# Problem
For this exercise, return exactly the lines of the material below that begin at the one with "Given: Click the Convex logo" and stop after the one with "The height and".

# Records to process
+---+

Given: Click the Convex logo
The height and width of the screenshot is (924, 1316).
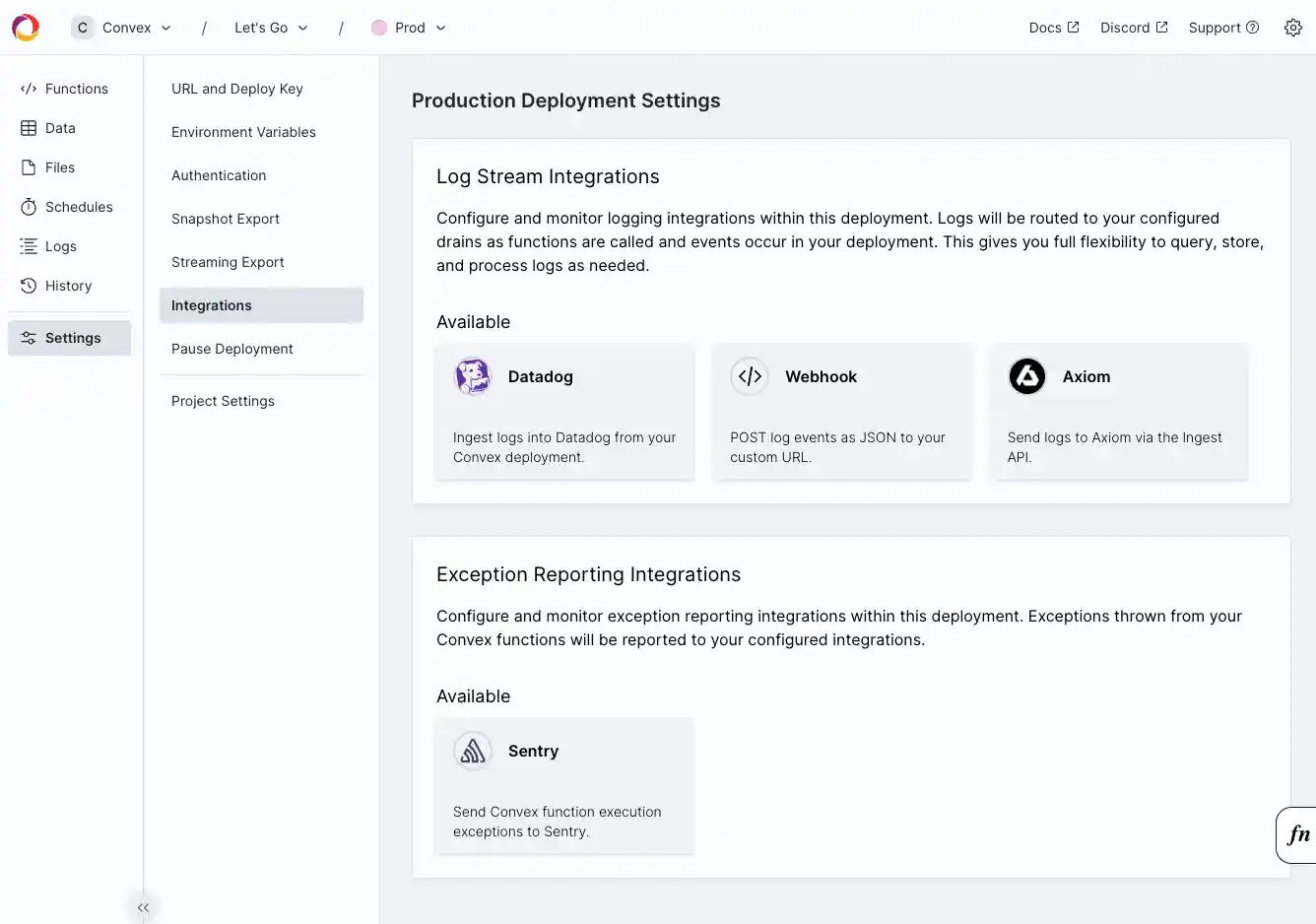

+---+

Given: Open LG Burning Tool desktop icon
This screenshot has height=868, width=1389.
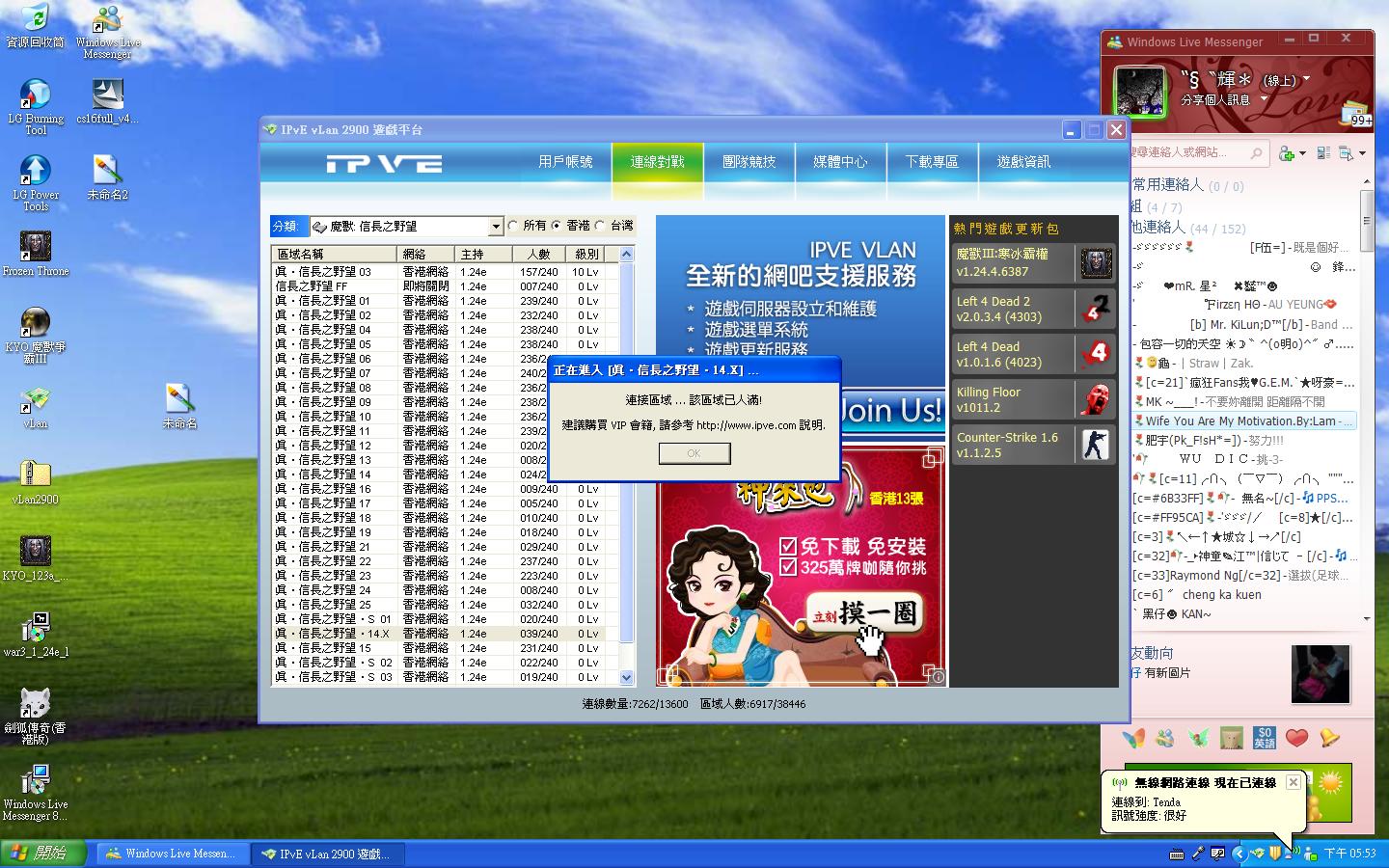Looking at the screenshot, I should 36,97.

+---+

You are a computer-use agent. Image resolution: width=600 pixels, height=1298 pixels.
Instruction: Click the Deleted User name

+---+

# Problem solution
Given: Click the Convex logo
The height and width of the screenshot is (924, 1316).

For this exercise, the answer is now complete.